ASSIGNMENT ▸
Give again, word for word, every line below from the one that has "How do I perform: Collapse" through the one that has "Viewport: 815px width, 292px height.", both included, and no others.
----- INFORMATION SUPPLIED
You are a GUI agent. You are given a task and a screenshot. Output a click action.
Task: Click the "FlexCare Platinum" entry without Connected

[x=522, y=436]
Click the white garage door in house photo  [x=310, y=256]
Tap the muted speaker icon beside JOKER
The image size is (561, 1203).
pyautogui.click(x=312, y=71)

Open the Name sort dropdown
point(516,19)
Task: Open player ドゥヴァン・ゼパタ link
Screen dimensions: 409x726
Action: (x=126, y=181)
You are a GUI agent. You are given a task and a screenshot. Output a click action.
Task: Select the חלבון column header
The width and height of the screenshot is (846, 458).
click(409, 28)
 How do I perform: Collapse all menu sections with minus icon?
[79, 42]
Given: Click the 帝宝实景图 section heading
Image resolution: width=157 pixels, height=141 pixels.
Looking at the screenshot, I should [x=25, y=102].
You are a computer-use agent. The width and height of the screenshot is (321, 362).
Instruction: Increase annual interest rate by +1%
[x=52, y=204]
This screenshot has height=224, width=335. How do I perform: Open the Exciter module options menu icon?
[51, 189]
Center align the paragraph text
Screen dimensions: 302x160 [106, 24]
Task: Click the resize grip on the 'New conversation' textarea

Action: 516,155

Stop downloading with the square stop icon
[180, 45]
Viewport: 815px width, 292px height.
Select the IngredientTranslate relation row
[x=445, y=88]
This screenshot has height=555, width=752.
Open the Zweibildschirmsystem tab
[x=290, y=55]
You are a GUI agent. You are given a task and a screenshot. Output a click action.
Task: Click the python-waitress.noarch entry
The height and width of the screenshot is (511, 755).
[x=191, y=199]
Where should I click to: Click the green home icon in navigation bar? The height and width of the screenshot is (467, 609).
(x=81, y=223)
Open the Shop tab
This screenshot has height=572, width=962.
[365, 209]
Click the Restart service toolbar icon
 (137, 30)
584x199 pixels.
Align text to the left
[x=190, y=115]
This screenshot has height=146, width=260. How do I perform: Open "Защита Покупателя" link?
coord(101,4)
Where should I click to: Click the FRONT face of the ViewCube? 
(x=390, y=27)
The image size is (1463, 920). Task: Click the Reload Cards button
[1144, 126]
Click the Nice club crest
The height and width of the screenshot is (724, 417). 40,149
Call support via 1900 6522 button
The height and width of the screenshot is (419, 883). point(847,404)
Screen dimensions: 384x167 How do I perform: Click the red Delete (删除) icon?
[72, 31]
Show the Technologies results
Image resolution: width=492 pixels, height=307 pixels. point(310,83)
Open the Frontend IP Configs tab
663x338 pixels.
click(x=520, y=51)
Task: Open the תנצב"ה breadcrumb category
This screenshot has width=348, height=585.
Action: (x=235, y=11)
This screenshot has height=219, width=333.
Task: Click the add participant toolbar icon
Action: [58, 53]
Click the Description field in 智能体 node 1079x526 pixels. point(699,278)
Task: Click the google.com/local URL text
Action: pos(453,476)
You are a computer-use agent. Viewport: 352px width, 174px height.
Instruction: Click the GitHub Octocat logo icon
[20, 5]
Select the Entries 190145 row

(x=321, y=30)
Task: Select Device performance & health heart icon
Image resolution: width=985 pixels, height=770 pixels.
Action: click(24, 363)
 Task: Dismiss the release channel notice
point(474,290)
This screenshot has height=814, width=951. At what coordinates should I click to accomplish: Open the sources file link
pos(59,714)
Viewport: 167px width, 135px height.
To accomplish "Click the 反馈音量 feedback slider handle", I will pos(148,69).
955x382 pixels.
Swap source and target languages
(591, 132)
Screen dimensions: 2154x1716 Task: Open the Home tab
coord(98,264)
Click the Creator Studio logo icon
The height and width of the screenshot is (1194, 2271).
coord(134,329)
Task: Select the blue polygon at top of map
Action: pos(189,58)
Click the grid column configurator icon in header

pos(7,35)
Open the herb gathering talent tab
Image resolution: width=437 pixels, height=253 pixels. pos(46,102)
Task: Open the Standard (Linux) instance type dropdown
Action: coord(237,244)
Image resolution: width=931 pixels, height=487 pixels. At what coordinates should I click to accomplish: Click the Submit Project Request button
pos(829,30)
----------
ANSWER SECTION ▸
 How do I perform: Collapse all menu sections with minus icon?
[79, 42]
Given: Click the 帝宝实景图 section heading
Image resolution: width=157 pixels, height=141 pixels.
Looking at the screenshot, I should [x=25, y=102].
You are a computer-use agent. The width and height of the screenshot is (321, 362).
Instruction: Increase annual interest rate by +1%
[x=52, y=204]
This screenshot has height=224, width=335. How do I perform: Open the Exciter module options menu icon?
[51, 189]
Center align the paragraph text
Screen dimensions: 302x160 [106, 24]
Task: Click the resize grip on the 'New conversation' textarea

Action: 516,155

Stop downloading with the square stop icon
[180, 45]
Viewport: 815px width, 292px height.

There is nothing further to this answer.